§ **ASSIGNED TASK**:
The data must be returned in full and exactly as given.

-------- DATA FOR ANALYSIS --------

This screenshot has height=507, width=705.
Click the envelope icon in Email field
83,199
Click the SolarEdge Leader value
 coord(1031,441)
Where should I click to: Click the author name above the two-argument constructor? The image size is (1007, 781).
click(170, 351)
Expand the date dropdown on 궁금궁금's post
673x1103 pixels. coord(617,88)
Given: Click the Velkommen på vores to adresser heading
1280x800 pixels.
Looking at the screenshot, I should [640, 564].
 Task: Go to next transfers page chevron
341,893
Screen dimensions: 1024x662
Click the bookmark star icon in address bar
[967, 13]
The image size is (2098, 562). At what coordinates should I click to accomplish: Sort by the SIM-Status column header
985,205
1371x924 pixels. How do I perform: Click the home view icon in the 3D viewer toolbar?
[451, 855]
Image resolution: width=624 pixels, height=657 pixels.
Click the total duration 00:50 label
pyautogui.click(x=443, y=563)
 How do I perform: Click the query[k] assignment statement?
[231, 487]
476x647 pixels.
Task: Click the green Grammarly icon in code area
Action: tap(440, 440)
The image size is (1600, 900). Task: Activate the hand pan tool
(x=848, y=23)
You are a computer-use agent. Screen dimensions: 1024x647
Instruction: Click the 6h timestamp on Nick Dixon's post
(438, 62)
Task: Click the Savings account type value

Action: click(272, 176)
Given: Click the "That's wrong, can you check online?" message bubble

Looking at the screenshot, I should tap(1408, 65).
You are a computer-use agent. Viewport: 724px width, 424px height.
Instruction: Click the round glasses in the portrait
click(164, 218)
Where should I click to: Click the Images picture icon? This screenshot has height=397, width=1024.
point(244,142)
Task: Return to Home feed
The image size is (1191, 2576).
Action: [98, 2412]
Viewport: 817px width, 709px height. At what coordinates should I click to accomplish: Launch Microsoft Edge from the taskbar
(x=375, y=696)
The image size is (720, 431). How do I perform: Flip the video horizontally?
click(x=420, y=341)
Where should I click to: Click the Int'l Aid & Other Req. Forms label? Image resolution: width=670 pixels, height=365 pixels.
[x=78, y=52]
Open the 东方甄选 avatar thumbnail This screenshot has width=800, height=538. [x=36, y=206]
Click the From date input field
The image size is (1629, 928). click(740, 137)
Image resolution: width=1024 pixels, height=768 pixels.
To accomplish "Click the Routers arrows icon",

--------

§ **WRITTEN RESPONSE**:
This screenshot has height=507, width=705.
Click the envelope icon in Email field
83,199
Click the SolarEdge Leader value
 coord(1031,441)
Where should I click to: Click the author name above the two-argument constructor? The image size is (1007, 781).
click(170, 351)
Expand the date dropdown on 궁금궁금's post
673x1103 pixels. coord(617,88)
Given: Click the Velkommen på vores to adresser heading
1280x800 pixels.
Looking at the screenshot, I should [640, 564].
 Task: Go to next transfers page chevron
341,893
Screen dimensions: 1024x662
Click the bookmark star icon in address bar
[967, 13]
The image size is (2098, 562). At what coordinates should I click to accomplish: Sort by the SIM-Status column header
985,205
1371x924 pixels. How do I perform: Click the home view icon in the 3D viewer toolbar?
[451, 855]
Image resolution: width=624 pixels, height=657 pixels.
Click the total duration 00:50 label
pyautogui.click(x=443, y=563)
 How do I perform: Click the query[k] assignment statement?
[231, 487]
476x647 pixels.
Task: Click the green Grammarly icon in code area
Action: tap(440, 440)
The image size is (1600, 900). Task: Activate the hand pan tool
(x=848, y=23)
You are a computer-use agent. Screen dimensions: 1024x647
Instruction: Click the 6h timestamp on Nick Dixon's post
(438, 62)
Task: Click the Savings account type value

Action: click(272, 176)
Given: Click the "That's wrong, can you check online?" message bubble

Looking at the screenshot, I should tap(1408, 65).
You are a computer-use agent. Viewport: 724px width, 424px height.
Instruction: Click the round glasses in the portrait
click(164, 218)
Where should I click to: Click the Images picture icon? This screenshot has height=397, width=1024.
point(244,142)
Task: Return to Home feed
The image size is (1191, 2576).
Action: [98, 2412]
Viewport: 817px width, 709px height. At what coordinates should I click to accomplish: Launch Microsoft Edge from the taskbar
(x=375, y=696)
The image size is (720, 431). How do I perform: Flip the video horizontally?
click(x=420, y=341)
Where should I click to: Click the Int'l Aid & Other Req. Forms label? Image resolution: width=670 pixels, height=365 pixels.
[x=78, y=52]
Open the 东方甄选 avatar thumbnail This screenshot has width=800, height=538. [x=36, y=206]
Click the From date input field
The image size is (1629, 928). click(740, 137)
Image resolution: width=1024 pixels, height=768 pixels.
To accomplish "Click the Routers arrows icon",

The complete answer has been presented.